In another study, we attempted to construct a fire break approximately 2 miles long by 200 yards wide utilizing virtual fence technology and a mixed herd of cow-calf pairs and dry cows. The objective was to reduce fuel loads within the fire break by grazing to approximately 50% utilization of the standing forage. That objective was successfully met, demonstrating that virtual fencing can be a highly effective method of concentrating grazing to reduce forage (fuel) within linear fuel breaks, thereby reducing the risk and spread of catastrophic wildfire.

Currently, we are evaluating virtual fence technology as a management tool to control grazing behavior and cattle distribution in riparian areas containing critical salmonid habitat. We are also testing the technology on a landscape scale to determine its effectiveness, in coordination with remote sensing technology, to identify target areas to strategically reduce grass fuel loads as an approach to mitigate wildfire risk. The economic importance of this type of research is evident, especially considering the annual cost of fire suppression on federal lands alone has increased from roughly $250 million in 1985 to almost $4 billion today (Figure 2). An additional economic benefit we have noted with the virtual fence system is the reduced labor and time required to locate and move cattle in the large pastures (5,000 to 30,000 acres) common in the West.


This is a communication gateway with limited portability. Photo courtesy of Eastern Oregon Agricultural Research Center, Oregon State University.

What does it cost?

Two of the most frequent questions from livestock and land managers related to the technology are: What equipment is required, and what does it cost? The answers to these questions vary depending on the specific virtual fence company used, existing infrastructure of the individual operation, cost of traditional fencing and management objectives. That said, utilizing a virtual fence system, like all investments, requires determining an operation-specific cost/benefit assessment. As an example of our costs at EOARC, we have been working with a company that requires purchase of at least one communication gateway and renting virtual fence collars. 

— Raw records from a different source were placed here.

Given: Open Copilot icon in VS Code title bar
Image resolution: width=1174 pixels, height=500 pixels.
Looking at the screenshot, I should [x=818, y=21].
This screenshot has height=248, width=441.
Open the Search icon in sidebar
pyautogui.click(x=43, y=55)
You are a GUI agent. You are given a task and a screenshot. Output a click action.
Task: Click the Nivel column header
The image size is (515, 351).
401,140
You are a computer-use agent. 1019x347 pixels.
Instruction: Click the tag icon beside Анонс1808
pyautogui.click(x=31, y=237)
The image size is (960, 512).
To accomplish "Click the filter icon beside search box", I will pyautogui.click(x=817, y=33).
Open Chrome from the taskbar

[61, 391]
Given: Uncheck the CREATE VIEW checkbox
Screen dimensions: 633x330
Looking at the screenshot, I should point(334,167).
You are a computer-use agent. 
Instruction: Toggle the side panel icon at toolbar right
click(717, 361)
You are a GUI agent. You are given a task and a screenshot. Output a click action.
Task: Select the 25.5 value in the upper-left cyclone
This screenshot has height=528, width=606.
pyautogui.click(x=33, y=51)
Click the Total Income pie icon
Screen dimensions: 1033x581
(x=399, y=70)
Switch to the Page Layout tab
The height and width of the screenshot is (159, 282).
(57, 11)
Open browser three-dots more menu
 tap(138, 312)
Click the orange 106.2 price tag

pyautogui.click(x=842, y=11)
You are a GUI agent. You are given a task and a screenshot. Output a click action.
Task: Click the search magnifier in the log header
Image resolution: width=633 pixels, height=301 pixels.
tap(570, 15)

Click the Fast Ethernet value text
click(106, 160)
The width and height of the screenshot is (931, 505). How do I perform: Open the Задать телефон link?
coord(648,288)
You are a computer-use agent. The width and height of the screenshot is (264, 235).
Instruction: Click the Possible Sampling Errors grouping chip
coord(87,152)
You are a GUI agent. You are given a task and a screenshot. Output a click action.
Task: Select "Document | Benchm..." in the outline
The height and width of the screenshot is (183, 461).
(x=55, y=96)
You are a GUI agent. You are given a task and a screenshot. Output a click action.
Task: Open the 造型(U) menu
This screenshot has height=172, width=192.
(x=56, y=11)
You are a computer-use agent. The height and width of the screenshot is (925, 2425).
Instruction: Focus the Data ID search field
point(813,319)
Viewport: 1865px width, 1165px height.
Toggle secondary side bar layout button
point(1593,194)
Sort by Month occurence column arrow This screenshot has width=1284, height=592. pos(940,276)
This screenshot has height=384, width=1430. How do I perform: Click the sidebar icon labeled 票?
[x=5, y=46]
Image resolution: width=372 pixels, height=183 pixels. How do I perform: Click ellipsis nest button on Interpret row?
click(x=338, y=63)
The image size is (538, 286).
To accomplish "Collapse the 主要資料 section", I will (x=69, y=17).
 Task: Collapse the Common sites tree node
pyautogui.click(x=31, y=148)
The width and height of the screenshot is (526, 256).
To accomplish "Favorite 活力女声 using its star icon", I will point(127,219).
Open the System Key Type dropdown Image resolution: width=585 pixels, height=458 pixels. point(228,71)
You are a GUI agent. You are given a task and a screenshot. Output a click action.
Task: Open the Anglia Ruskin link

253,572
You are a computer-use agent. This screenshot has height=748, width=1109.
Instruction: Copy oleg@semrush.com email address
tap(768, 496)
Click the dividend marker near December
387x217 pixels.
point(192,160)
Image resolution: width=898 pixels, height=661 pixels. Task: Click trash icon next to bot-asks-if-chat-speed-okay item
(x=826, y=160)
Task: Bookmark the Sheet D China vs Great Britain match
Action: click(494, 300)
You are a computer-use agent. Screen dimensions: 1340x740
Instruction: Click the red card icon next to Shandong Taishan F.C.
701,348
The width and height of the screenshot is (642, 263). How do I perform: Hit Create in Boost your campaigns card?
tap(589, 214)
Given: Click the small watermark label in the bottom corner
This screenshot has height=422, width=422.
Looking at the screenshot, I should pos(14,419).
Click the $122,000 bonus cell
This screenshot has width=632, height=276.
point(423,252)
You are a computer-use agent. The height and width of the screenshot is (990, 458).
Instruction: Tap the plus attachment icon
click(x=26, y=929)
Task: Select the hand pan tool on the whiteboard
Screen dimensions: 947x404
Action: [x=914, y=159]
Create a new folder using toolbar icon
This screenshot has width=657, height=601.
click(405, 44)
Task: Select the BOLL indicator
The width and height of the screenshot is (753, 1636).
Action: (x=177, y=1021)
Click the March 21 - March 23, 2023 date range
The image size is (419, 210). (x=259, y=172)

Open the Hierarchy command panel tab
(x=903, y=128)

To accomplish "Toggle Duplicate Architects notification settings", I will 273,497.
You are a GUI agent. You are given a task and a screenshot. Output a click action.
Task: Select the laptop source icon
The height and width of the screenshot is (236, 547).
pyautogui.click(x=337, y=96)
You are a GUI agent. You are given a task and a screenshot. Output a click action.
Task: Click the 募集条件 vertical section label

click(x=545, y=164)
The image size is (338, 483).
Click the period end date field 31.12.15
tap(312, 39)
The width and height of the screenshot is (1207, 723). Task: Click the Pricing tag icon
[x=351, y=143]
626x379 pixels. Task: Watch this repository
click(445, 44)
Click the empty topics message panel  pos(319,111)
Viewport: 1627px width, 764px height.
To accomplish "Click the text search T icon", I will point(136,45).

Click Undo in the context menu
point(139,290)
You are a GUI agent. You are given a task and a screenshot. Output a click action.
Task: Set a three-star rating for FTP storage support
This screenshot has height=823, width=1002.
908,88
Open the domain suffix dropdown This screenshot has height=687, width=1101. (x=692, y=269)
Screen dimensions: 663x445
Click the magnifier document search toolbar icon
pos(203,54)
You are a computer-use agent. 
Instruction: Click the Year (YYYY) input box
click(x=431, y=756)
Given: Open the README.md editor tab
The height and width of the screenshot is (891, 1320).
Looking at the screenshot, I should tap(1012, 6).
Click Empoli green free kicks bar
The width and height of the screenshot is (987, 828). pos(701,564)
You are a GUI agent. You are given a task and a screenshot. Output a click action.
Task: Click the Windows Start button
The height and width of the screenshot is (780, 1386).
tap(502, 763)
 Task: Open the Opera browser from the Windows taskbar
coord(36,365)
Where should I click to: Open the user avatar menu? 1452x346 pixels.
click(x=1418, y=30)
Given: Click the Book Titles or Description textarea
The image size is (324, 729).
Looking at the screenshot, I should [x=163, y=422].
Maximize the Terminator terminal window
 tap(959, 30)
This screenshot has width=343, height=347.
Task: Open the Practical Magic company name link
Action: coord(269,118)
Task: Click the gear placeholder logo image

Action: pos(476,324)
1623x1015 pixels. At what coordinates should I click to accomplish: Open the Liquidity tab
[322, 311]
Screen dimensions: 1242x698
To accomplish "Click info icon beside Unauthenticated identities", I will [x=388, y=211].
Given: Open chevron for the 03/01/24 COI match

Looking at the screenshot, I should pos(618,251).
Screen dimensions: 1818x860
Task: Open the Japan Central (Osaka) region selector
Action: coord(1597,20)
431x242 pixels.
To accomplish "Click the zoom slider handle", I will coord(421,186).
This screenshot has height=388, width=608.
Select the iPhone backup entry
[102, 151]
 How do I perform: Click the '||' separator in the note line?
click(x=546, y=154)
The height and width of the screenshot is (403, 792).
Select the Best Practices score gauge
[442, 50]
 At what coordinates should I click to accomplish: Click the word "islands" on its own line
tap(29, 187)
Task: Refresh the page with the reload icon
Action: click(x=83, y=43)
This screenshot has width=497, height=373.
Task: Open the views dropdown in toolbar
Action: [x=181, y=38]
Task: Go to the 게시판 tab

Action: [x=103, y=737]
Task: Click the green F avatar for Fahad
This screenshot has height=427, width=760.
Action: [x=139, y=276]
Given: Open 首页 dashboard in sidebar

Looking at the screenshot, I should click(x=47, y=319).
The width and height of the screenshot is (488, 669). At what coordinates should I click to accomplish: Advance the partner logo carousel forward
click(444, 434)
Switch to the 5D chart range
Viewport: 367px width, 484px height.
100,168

A communication gateway costs approximately $10,000, and collars are rented for approximately $50 per collar annually (including a replaceable battery). When purchased, the gateway is set up to be stationary, which limits the system’s flexibility and use in extensive landscapes. Typically, a single gateway can serve from 5,000 to 10,000 acres, depending on terrain. Therefore, at EOARC we designed a system to make the gateways portable by installing them on a small trailer (approximately $2,500), thereby making movement of gateways relatively easy, reducing the number and cost for large operations and improving management flexibility. Just for comparison, in Oregon, building a new traditional fence or replacing a fence destroyed by fire will cost roughly $15,000 to $20,000 per mile, not including annual maintenance.

In the future, given the established and other potential advantages of virtual fence technology for natural resource management, I am hopeful land and livestock managers will have the opportunity to offset the costs of virtual fence technology through credit and funding for ecosystem services (e.g., ecological resiliency, wildlife habitat, water quality, carbon sequestration, recreation and rural economies) and/or eligibility for cost shares, making the technology more economical and accessible for land and cattle managers. Also, as additional virtual fence companies begin marketing their products for commercial use, increased competition may decrease the cost of virtual fence systems.